For its part, Cleveland Clinic has partnered with local police to mitigate potential violence; posted signage "indicating that violence will not be tolerated"; established a workplace violence committee; routinely runs active shooter drills and alarm testing; and flags patients who have threatened violence against themselves or caregivers in EHRs, along with "suggested safety mechanisms."
"Nudges—short, personalized recommendations with a clear call-to-action—have been useful in a variety of settings, including health care," the authors write, with research indicating that, across industries, "people who receive nudges are 53% more likely to take action."
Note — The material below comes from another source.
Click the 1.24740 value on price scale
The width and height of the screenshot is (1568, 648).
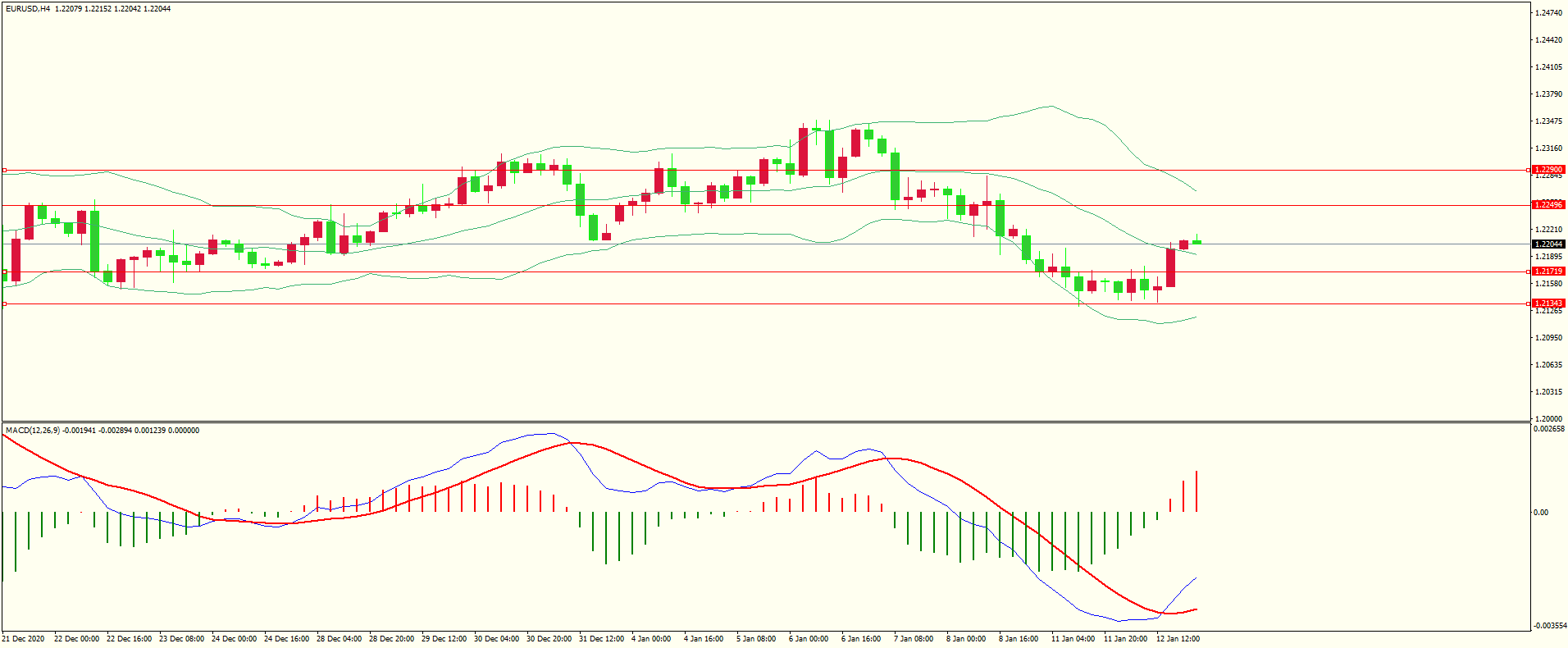click(1548, 13)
Accordingly, several hospitals and health systems have recently adopted nudges as part of their safety protocols, such as signs at Indiana University Health that remind visitors to "take responsibility for the energy [they] bring into this space." On a slightly different track, Cleveland Clinic has implemented "behavioral contracts," which are formal agreements drafted between the system's ombudsman and disruptive patients who haven't responded to conversation-based interventions to clarify "expected language and behavior and … the associated consequences."
According to the authors, training and reinforcement of clearly stated expectations help providers know "what they need to do in volatile situations, how to respond respectfully, and how to hold people accountable."
At Cleveland Clinic, for instance, the system tweaked its inclusion training program to include "listening tours on racism and bias, training … on how to create inclusive environments, and sharing skillsets for how to address racism directly"—including how to address racism from patients. More broadly, Cleveland Clinic in 2011 began offering formal training in empathy- and relationship-focused communication skills—the Communicate with H.E.A.R.T. and REDE to Communicate programs—which together serve "as the foundation of all other communication guidance," including guidance on how to discuss mask-wearing with patients.
According to the authors, organizations can aid providers' "growth and healing in part by simply recognizing that the pandemic has created trauma—not just medical trauma, but also devastating psychological trauma, physical injury, and emotional harm."
The authors recommend that organizations engage in trauma-informed care, along with supplemental tactics and commitments, such as ensuring people have the basic necessities, such as water and housing; avoiding furloughs; establishing peer-support groups; honoring those who have been lost; and developing policies, language, and training for how to address incivility of any kind.
Acknowledging that those organizational tactics won't "stop incivility altogether," the authors note that "it's also important that you and your people take care of yourselves in the face of uncivil behavior." For instance, the authors recommend encouraging providers to "take breaks when they can," such as by taking deep breaths, repeating meaningful mantras, or creating small, mindful routines in their workday.
According to the authors, research underscores the importance of "positive relationships inside and outside of work," so it's incumbent on leaders to encourage providers to "identify and call on their energizers, the people in their lives who lift their spirits." That community-building approach "increases both theirs and others' success," the authors write—"just like caring for patients."
The authors explain that our "brains are wired to mirror the body language and emotion of others," which—while making incivility more dangerous—also "offers a way forward."
They write, "Because happiness, peace, and empathy are also infectious, we can actually change ourselves, our teams, and the world—one gesture at a time" (Porath/Boissy, Harvard Business Review, 5/14).